*** Texto fornecido

Recentemente, a Quarta Turma do Superior Tribunal de Justiça (STJ) garantiu a um aposentado e seus dependentes o direito de continuar como beneficiários de plano de saúde coletivo operado pela Intermédici Serviços Médicos, isentos de carência, nas mesmas condições de cobertura assistencial e de preço per capita do contrato. O aposentado deverá assumir o pagamento integral da contribuição.
A decisão consolida o entendimento do Tribunal sobre o tema no sentido de garantir o cumprimento do art. 31 da Lei 9.656/98 que dispõe sobre o assunto da seguinte forma: “Ao aposentado que contribuir para produtos de que tratam o inciso I e o § 1o do art. 1o desta Lei, em decorrência de vínculo empregatício, pelo prazo mínimo de dez anos, é assegurado o direito de manutenção como beneficiário, nas mesmas condições de cobertura assistencial de que gozava quando da vigência do contrato de trabalho, desde que assuma o seu pagamento integral.”

******

-- Seu objetivo --
Escreva a continuação do texto sobre a decisão do STJ a respeito do plano de saúde coletivo de um aposentado, começando logo após a citação do art. 31 da Lei 9.656/98.

*** Dados fornecidos

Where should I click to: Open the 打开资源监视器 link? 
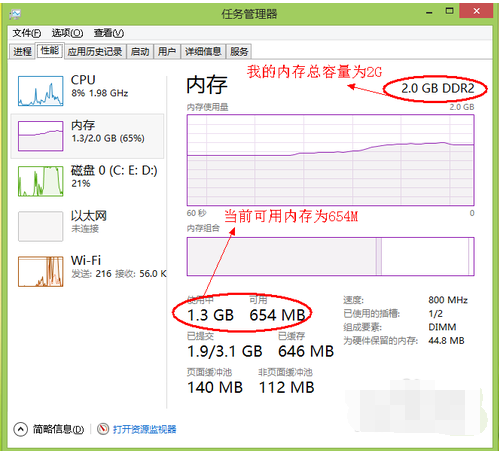click(x=144, y=429)
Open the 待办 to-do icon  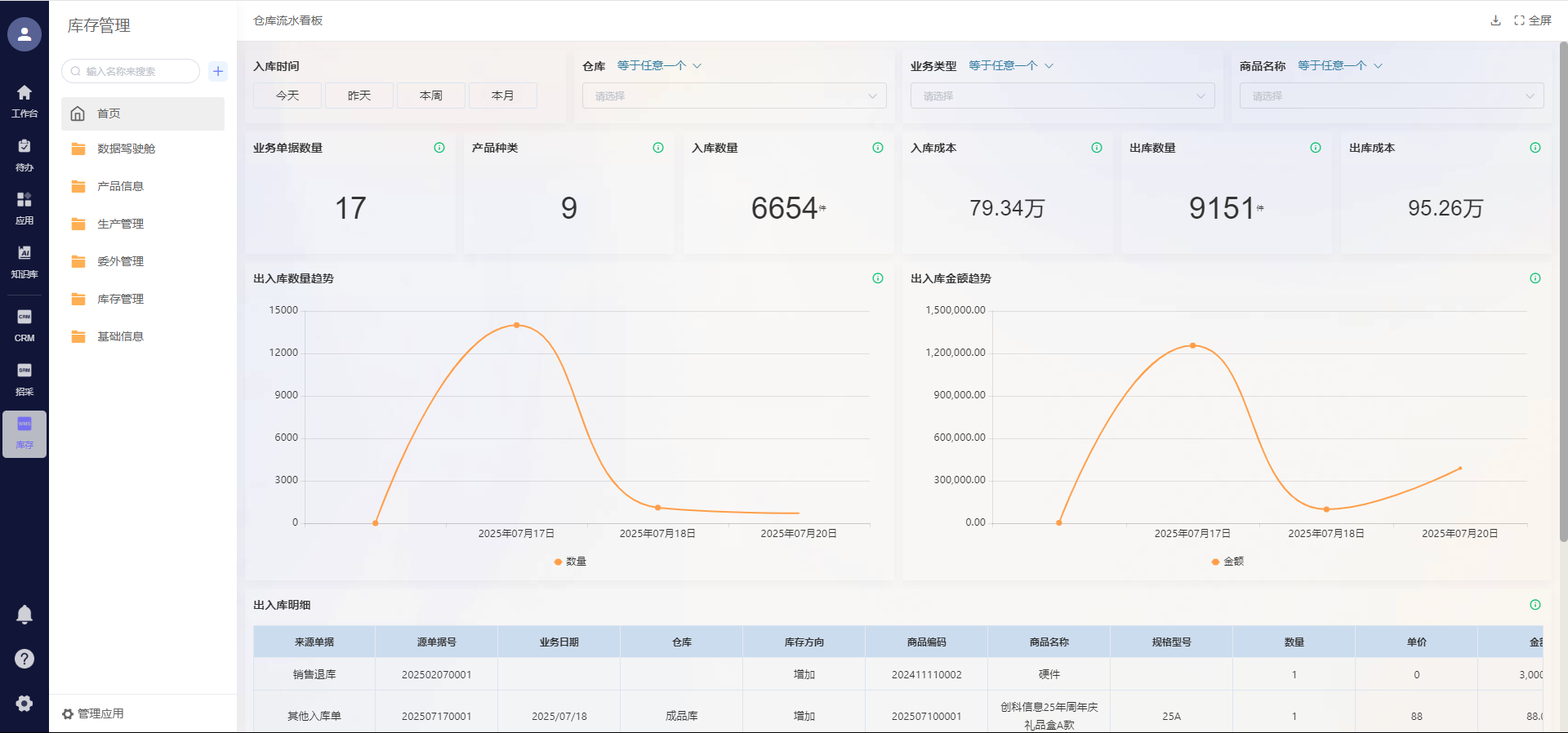click(x=24, y=154)
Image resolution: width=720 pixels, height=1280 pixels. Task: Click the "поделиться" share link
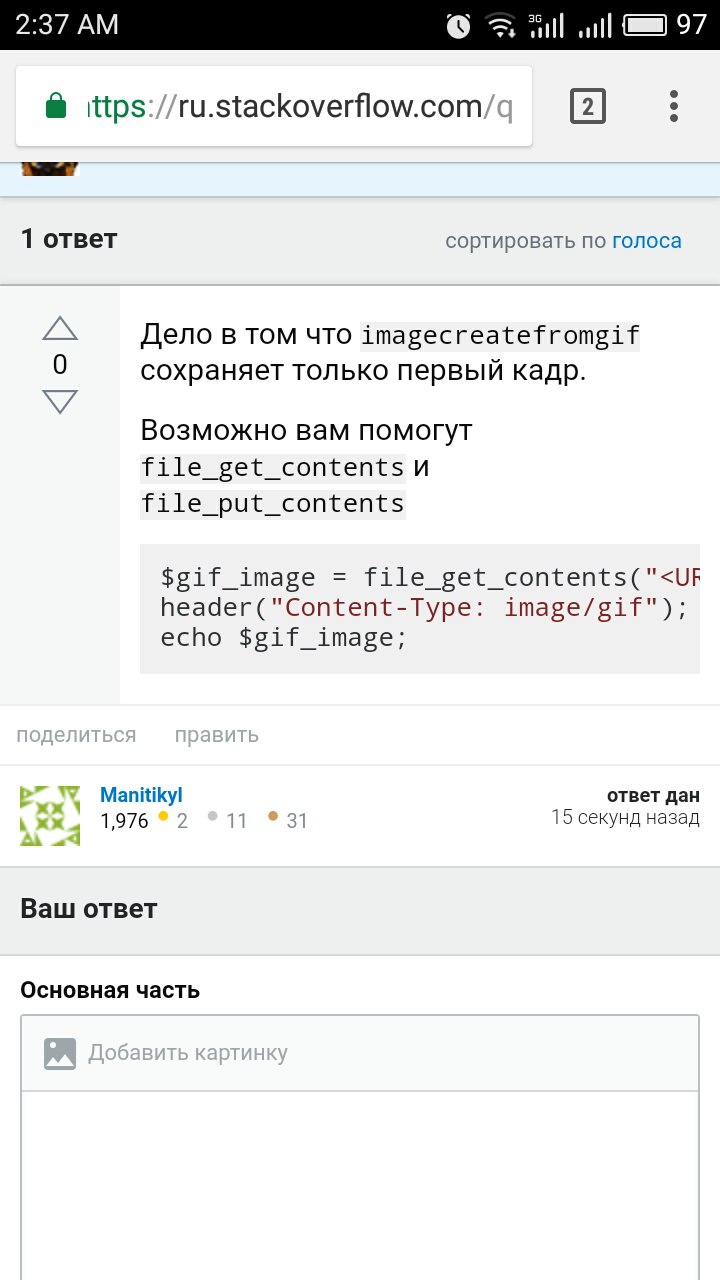pyautogui.click(x=76, y=735)
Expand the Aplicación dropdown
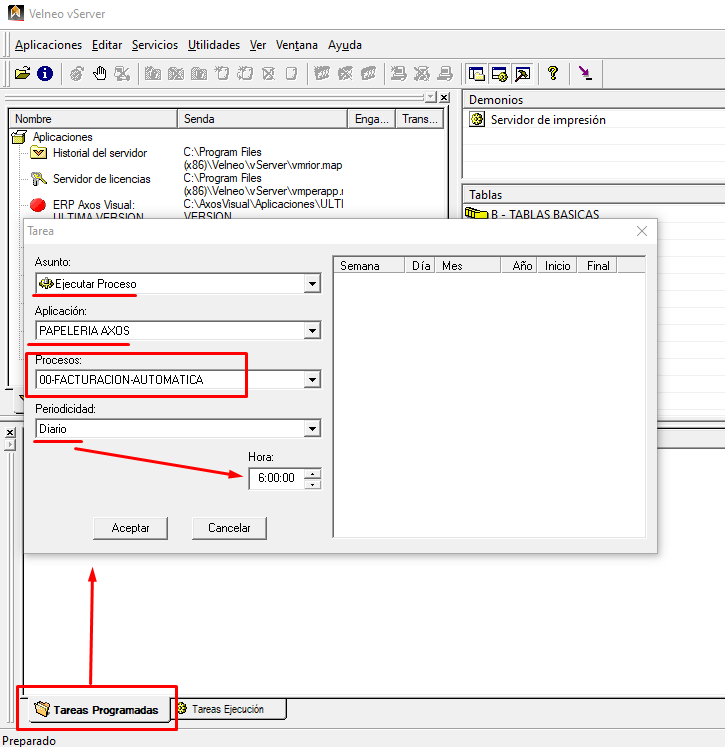The image size is (725, 747). [x=312, y=331]
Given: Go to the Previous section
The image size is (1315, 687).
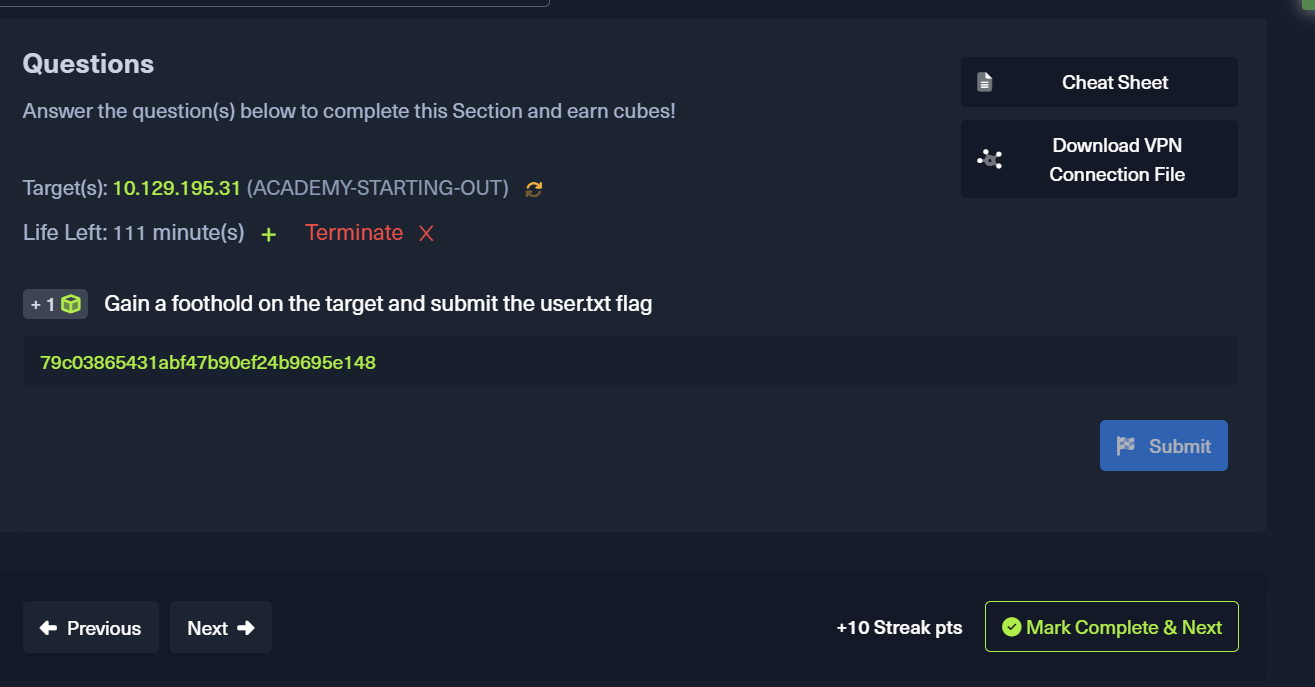Looking at the screenshot, I should [x=91, y=628].
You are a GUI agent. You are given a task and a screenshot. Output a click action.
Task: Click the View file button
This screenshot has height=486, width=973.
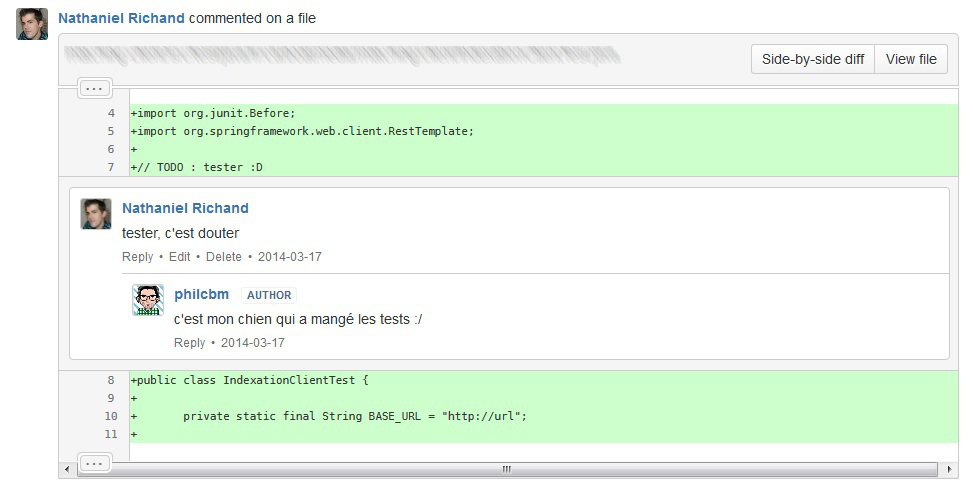tap(911, 59)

******

-- Resposta --
No caso, a operadora do plano, sustentava a aplicação da Resolução n. 21/99 do CONSU (revogada desde 1/6/2012 pela Resolução Normativa n. 279/12 da ANS), que limitou a aplicação do disposto no art. 31 a aposentadorias ocorridas após 2 de janeiro de 1.999, informando ainda que a manutenção do aposentado e seus beneficiários no plano de saúde somente seria possível na modalidade individual, de maior custo mensal, e não mais na coletiva.
O caso do aposentado é mais um em um universo de milhares de ações judiciais que discutem o assunto. Com bastante frequência o Judiciário é chamado a resolver casos semelhantes, uma vez que as operadoras de saúde, muitas vezes, insistem, em total afronto à lei 9.656/98 e ao Código do Consumidor, justificar sua conduta em resoluções e normativas do setor.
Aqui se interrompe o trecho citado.